By MICHAEL HILL
Associated Press Writer
SARATOGA SPRINGS, N.Y.- A state trooper who was shot during the hunt for one of the FBI’s 10 Most Wanted fugitives was a “hero in the very truest sense of the word,” Gov. George Pataki said at the lawman’s funeral Monday.
Thousands of officers, some from as far away as Canada and Michigan, attended the funeral to remember Joseph Longobardo, one of three troopers Ralph “Bucky” Phillips is suspected of shooting while on the run.
Longobardo, 32, never regained consciousness after he and another trooper were wounded in an ambush Aug. 31 as they staked out the home of Phillips’ former girlfriend. The other trooper remained in critical condition Monday.
At the funeral, on the fifth anniversary of the Sept. 11 terrorist attacks, several speakers Longobardo in the company of emergency responders who died in the attacks.

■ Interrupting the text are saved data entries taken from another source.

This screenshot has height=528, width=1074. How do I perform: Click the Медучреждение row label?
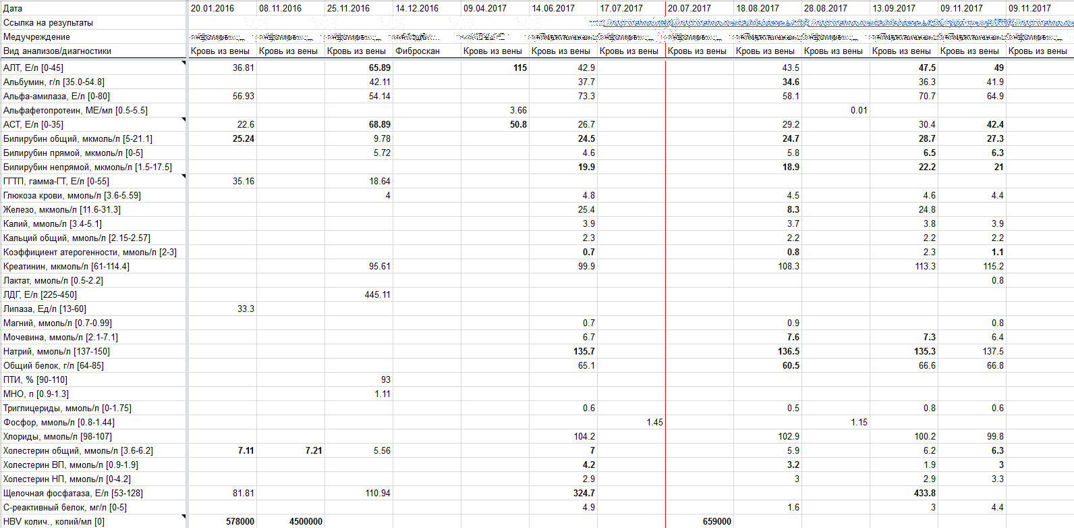tap(93, 37)
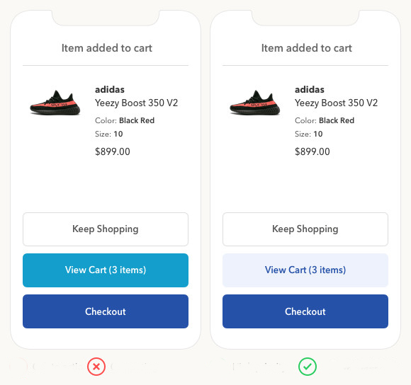Click Yeezy Boost 350 V2 title on left

pos(136,103)
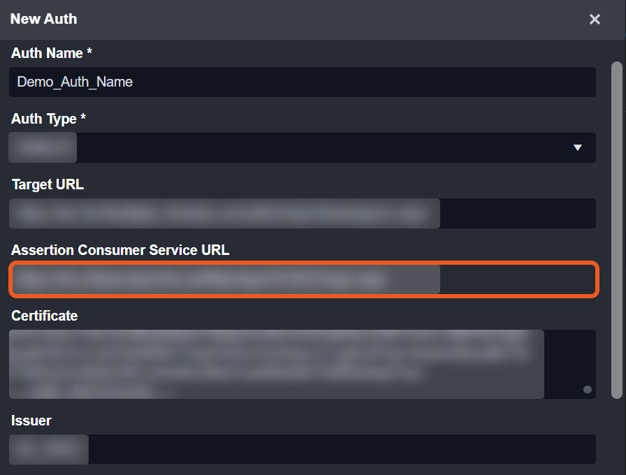Click inside the Certificate text area
This screenshot has width=626, height=475.
tap(302, 364)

“In the wake of 9/11, I think all of us are more aware of the grave dangers all our public servants experience every time they don their uniform,” said Bishop Howard Hubbard. “We have come together to mourn the passing of another fallen hero who was also a victim of a terrorist attack.”
Pataki, who just hours earlier stood at ground zero in New York City to mark the anniversary of the terror attacks, called Longobardo a “hero in the very truest sense of the word.”
Phillips escaped April 2 from a jail in Erie County and eluded police for five months, stealing cars, breaking into homes and hiding out until his capture Friday.
Phillips has been charged with attempted murder in the June shooting of a state trooper, who survived. He has not been in Longobardo’s death.